Story on Criticism
City: Los Angeles
Perceptions changed when I started looking out for myself.
Six months after graduation, I began running a department with forty direct employees. My training was brief and hasty. I managed everything: financials, processes, and people. The hardest aspect was the older men, whose eyes – and sometimes words – undermined my efforts.
I got better at managing around the time of my annual review. I wasn’t expecting a glowing review; everything was still new, and I was continuing to learn. My superiors had concerns surrounding my confidence and inability to fit training into my busy schedule. If I didn’t improve, I was out.
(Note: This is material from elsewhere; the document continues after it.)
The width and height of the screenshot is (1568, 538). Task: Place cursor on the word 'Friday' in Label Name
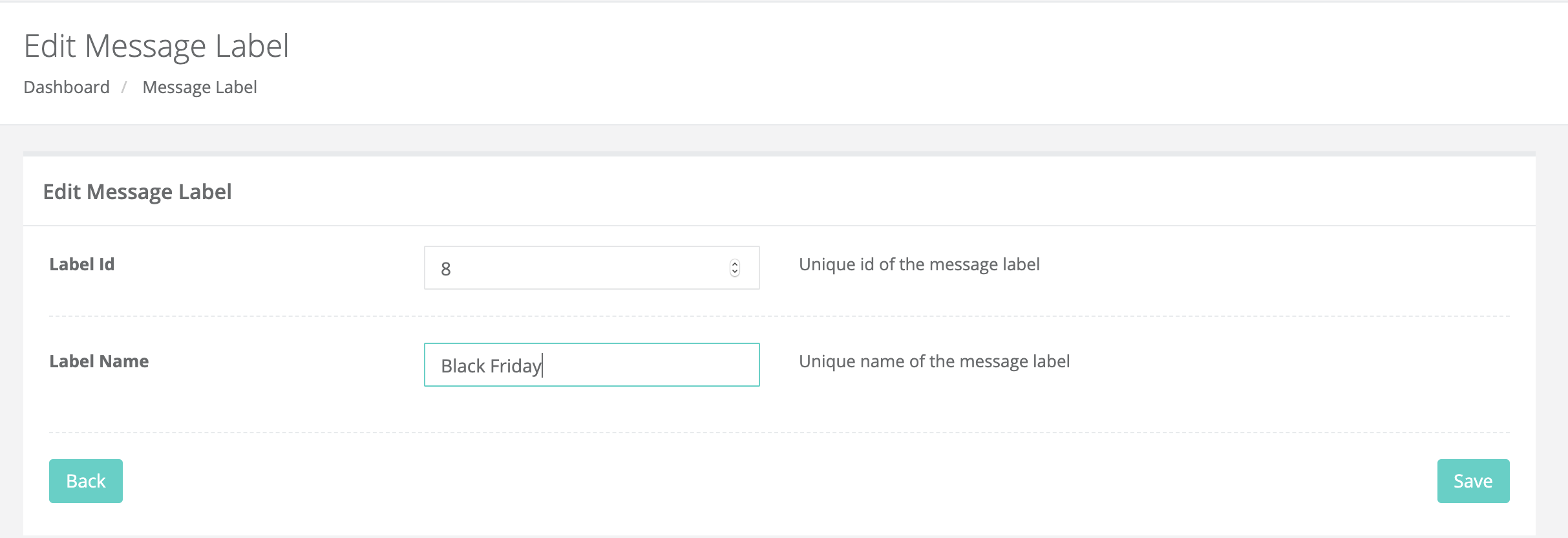pos(516,367)

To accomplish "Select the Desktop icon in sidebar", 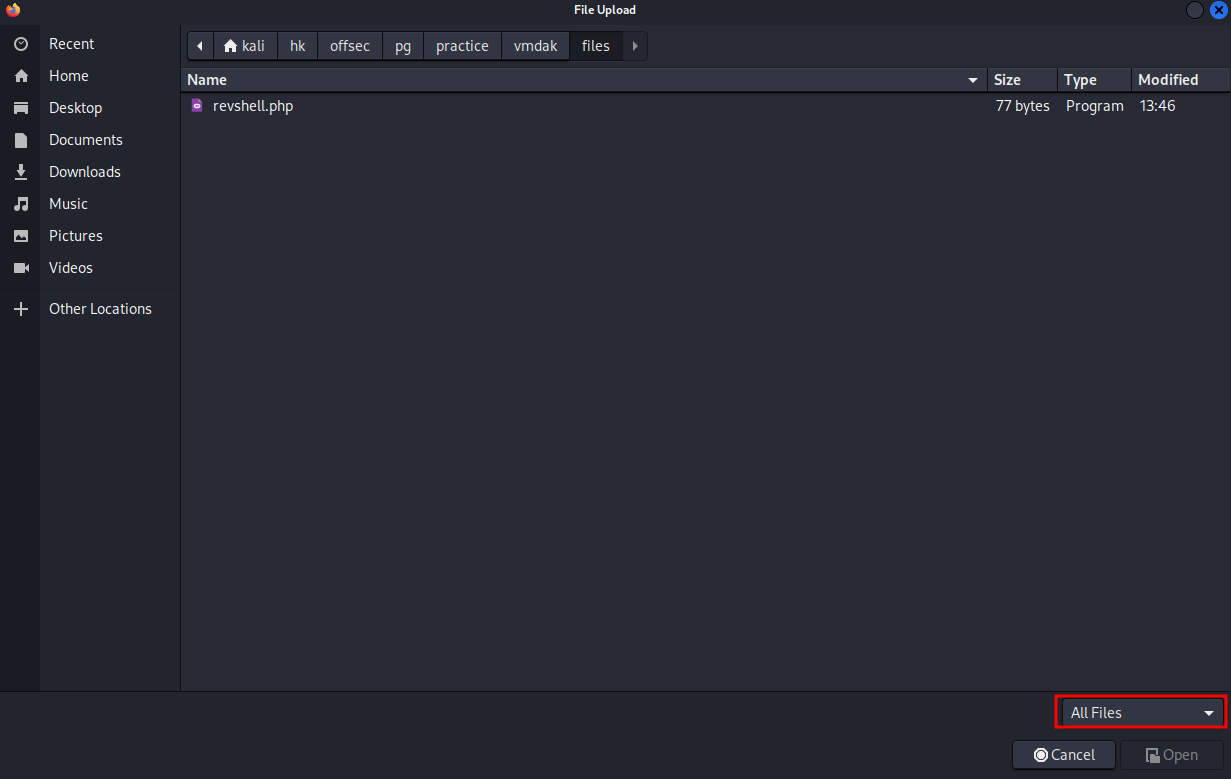I will click(20, 108).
I was devastated but kept my composure.
Over that weekend I bought two notebooks. In one I brainstormed ways to improve based on their criticism. In the other I began documenting interactions with my bosses, good and bad. I was going to leave the company but wanted to create waves and surprise them first. I was not going to start my career in an environment that didn't encourage and empower new graduates, and where employees were openly miserable.
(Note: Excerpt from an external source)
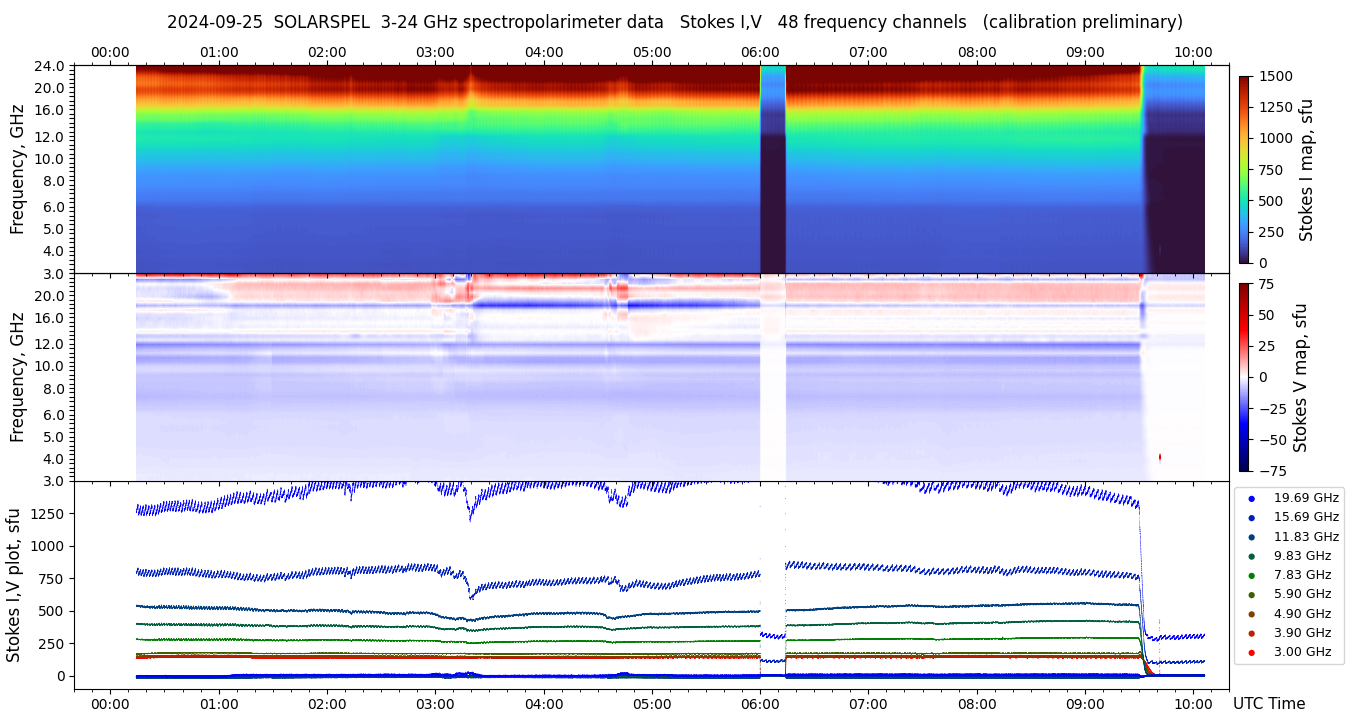This screenshot has width=1350, height=725.
Task: Click the 4.90 GHz legend marker dot
Action: coord(1251,614)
Over the next 90 days I improved morale, created best practices that were implemented in other departments, and saved my boss’ ass regularly. I learned their game and played it well. But in the weekly meetings, they continued to say I lacked confidence.
I scheduled a meeting with my supervisors’ boss and the head of HR. I had my notebook of evidence and full packets to give the attendees — all of which disproved their theory of my lack of confidence. In the next meeting my bosses made it clear I had met expectations and would not be laid off. Little did they know, it was all part of my exit strategy.
People’s criticism comes through a certain lens. Look at the criticizer – it’s easy to point out someone’s flaws, especially if there are already personal biases abound. Unfortunately, much of this probably stemmed from me being the only black person and the only black female. I stood out, and it always seemed more difficult for me to connect with my managers than it did for my white counterparts. Nonetheless, their perception of me changed when I started looking out for myself and showed I was taking notes on their actions, as they were on mine. I am a true force with or without their support. I turned my “lack of confidence” into a well-documented strength, dismantling their efforts to get rid of me based off an unfair, code-word claim.